Smaller scale, but faster
The basics of independent publishing are that you are looking at lower print runs and therefore less availability as compared to a large publishing house. However, you usually have a quicker turnaround time on a project, and sometimes a book that is distributed in a select number of places instead of every single bookstore across the country can seem more special and unique.
For me the two main benefits were that I could turn around a book quickly and I could ensure that the book would be a very niche item (Elly Blue publishes predominantly titles focused on cycling). The question of time is something that Blue highlights as a big benefit for authors, pointing out that, “When an author signs a contract with me, we can pretty much publish their book as soon as it’s written — it just takes a few months to run the Kickstarter campaign, edit and design the book and get it printed. With any larger press though, the book has to be announced a full year before its release, which means it usually has to be totally written by that point, and there’s a lot of paperwork and decisions and a bigger team working on it, and meetings.”
Self-publishing versus independent publisher
Obviously the time question can be solved by self-publishing as well, in which you’re only restricted by your own deadlines. I asked Blue, a published writer herself, what she thought about self-publishing versus independent. “People ask me all the time why I didn’t publish the books I wrote. It’s because I know what goes into making a book successful and I knew that there was no way I was going to be able to focus on writing a good book at the same time as doing those things,” says Blue.

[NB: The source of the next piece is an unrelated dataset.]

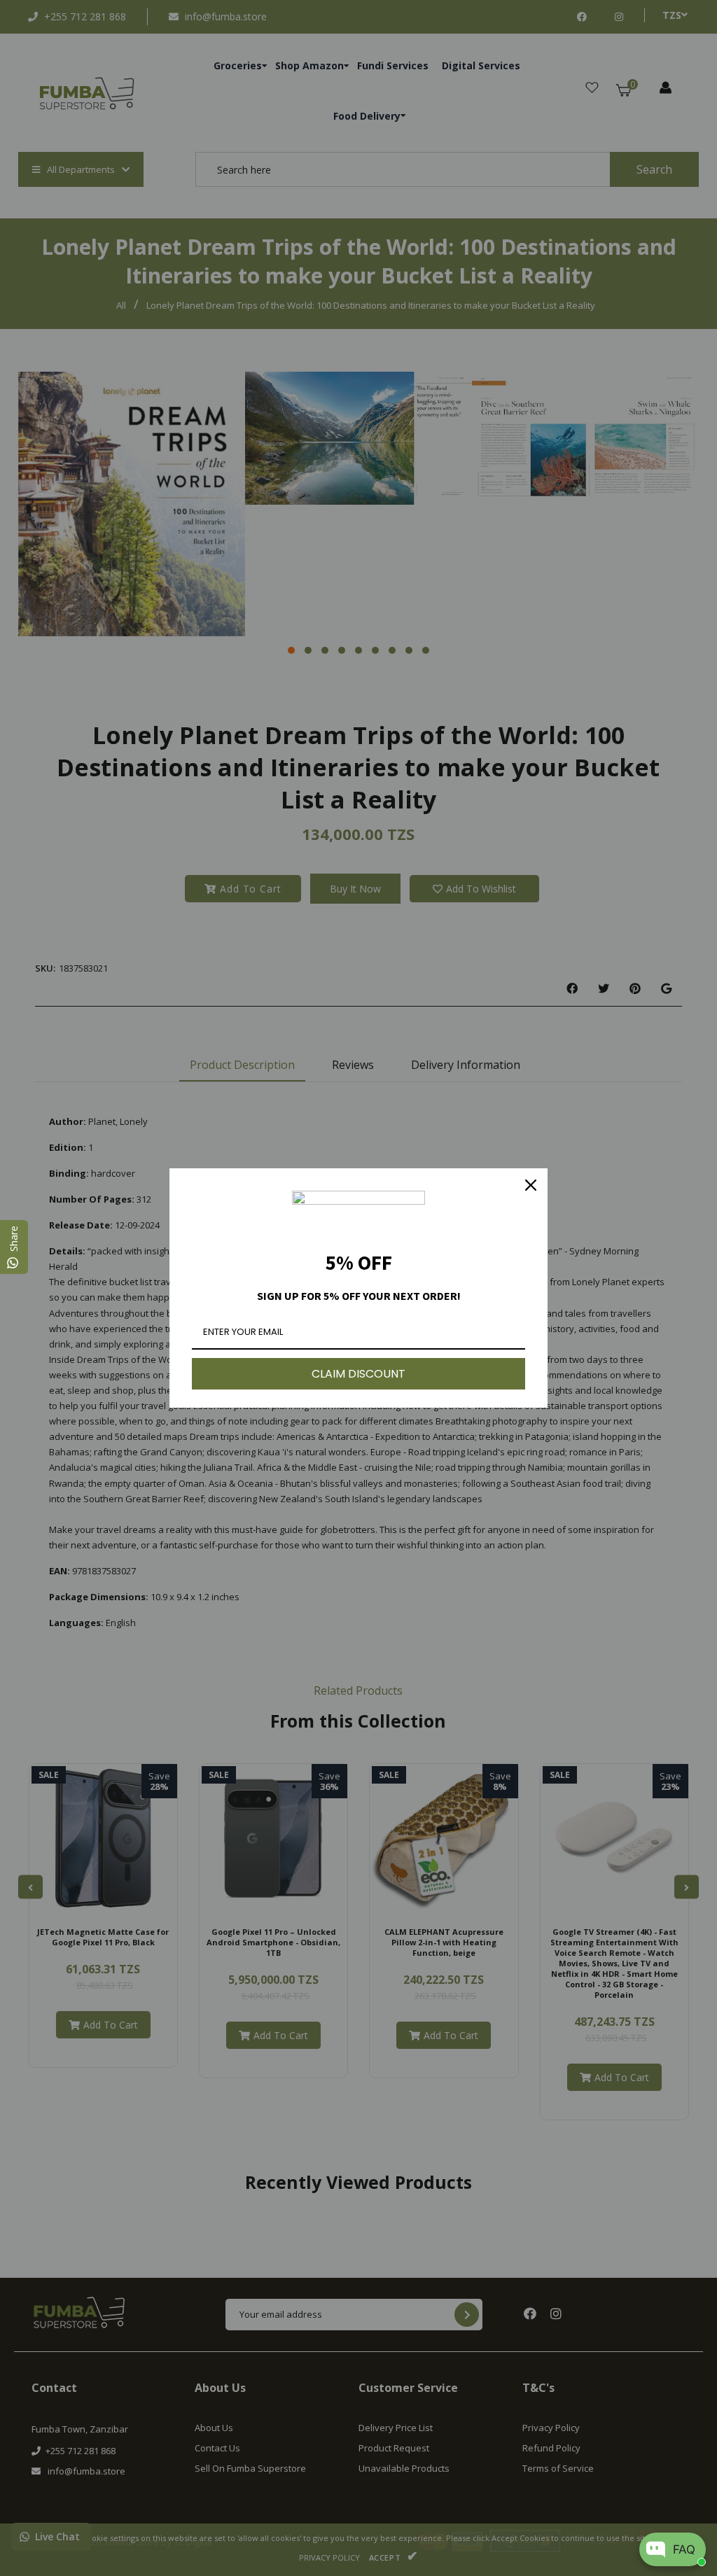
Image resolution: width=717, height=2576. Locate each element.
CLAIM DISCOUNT (358, 1374)
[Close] (531, 1185)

I would tend to agree. Any writer needs an editor, and working with a small independent publisher ensures that you get that. Friends that have self-published have solved this problem by either hiring editors, or working with friends that they trust. Whatever you decide, the bottom line is that writing a book is a group effort, with many eyes involved.
And then of course, there is the non-writing part. A book is much more than just the written work. It’s marketing, it’s sales, it’s distribution. Working with a small publisher means you can pass off those tasks, something that at the time that I published my book I really wanted.
“Self-publishing basically means that you are the publisher, and it’s on you to do all the noncreative things publishers do, from title development to production to marketing to bookkeeping and business management, as well as the creative parts… it also costs money up front — so you either need to have money, borrow money, or be able to raise money,” says Blue.
Advice for aspiring writers
I asked Blue what advice she would give for aspiring writers that are on the lookout for small presses that might be interested in their work. As a woman that works in this industry full-time, her advice is rock solid:
Go to the bookstore and find the section of books that your book would be sold in. Then identify similar titles — similar in topic and design, but most of all with a similar readership — and look up the books’ publishers to find out their submission guidelines. Follow these guidelines to the exact letter. Make sure your book offers a unique twist or angle that differentiates it from the others it will be sitting next to on the shelf. There are many resources online for writing queries and pitches: Use them. Have fun and let your personality come through when you’re pitching your book. And most of all, remember that there’s an overworked, nerdy, relatable human being sitting on the other end of your email.
Ultimately, whether you get a contract with a big publishing house, find a smaller, more niche publisher, or decide to self-publish, you have a lot of work in front of you. But the day that you get your first copy, and you see your name in print on the cover, it’s all worth it.